A principal motivação é a expectativa de que o preço se mantenha
baixo por muito tempo. Após o barril do Brent (referência no mercado) ter
atingido o pico de US$ 146 em 3 de julho de 2008, a cotação caiu
vertiginosamente, especialmente nos últimos dois anos, até a mínima de US$
27,80, em 20 de janeiro deste ano. Ontem, valia US$ 44.
De um lado, a oferta de petróleo aumentou por investimentos feitos na
ampliação da produção. Além disso, os EUA levantaram as sanções relativas
ao programa nuclear do Irã, contribuindo para derrubar mais os preços, uma
vez que o quinto maior produtor mundial voltou ao mercado. No fim de
semana, a reunião da Organização dos Países Exportadores de Petróleo
(Opep) que buscava congelar a produção fracassou justamente porque o Irã
não assumiu o compromisso.
Do lado da demanda, a desaceleração da China também ajuda a manter
os preços baixos. A mediana das estimativas de analistas compiladas pela
Bloomberg aponta o preço do barril abaixo de R$ 50 até 2019. Isso não
significa, porém, que os países do Golfo estão buscando diversificar sua
matriz energética. Alexandre Szklo, professor da Coppe/UFRJ, lembra de
iniciativas como a do Qatar, que tem produzido painéis fotovoltaicos, mas
ressalta que outros países dependentes do petróleo têm projetos tímidos nesse
sentido.
— O maior uso das energias renováveis é estrutural, mas para
pensarmos em uma era sem petróleo é preciso criar uma alternativa para seu
uso no transporte, que é o maior desafio para substituí-lo — afirmou Szklo.
CENÁRIO É DIFERENTE NA ÁFRICA
A Noruega é outro exemplo de país com medidas para reduzir sua
dependência do petróleo. Dona do maior fundo soberano no mundo
atualmente, com patrimônio de US$ 850 bilhões, o país já teve 23% do PIB
atrelados ao setor petrolífero. Segundo o governo, essa fatia vai cair para 1%
em 2050, dependendo da cotação do petróleo. E isso não apenas pelo esforço
de diversificação econômica, como também pela produção declinante.
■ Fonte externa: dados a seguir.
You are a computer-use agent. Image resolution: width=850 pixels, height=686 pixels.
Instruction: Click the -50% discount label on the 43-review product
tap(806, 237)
— A Noruega é um caso diferente dos países do Golfo, já que os
campos estão maduros. A busca pela diversificação é urgente, mesmo que o
preço estivesse alto — avaliou Walter Vitto, analista da consultoria
Tendências.
Situação bem diferente vivem os países africanos. Angola e Nigéria
são os maiores produtores de petróleo no continente. Eles mantêm programas
de exigência de conteúdo local para estimular a indústria nacional mas ainda
não conseguiram se livrar da dependência do petróleo. A Nigéria tem
buscado reforçar seu programa de substituição de importações, mas o
empresariado esbarra principalmente em gargalos de infraestrutura. Já
Angola deve iniciar conversas com o Fundo Monetário Internacional (FMI)
para contratação de crédito que lhe dê fôlego para atravessar a crise.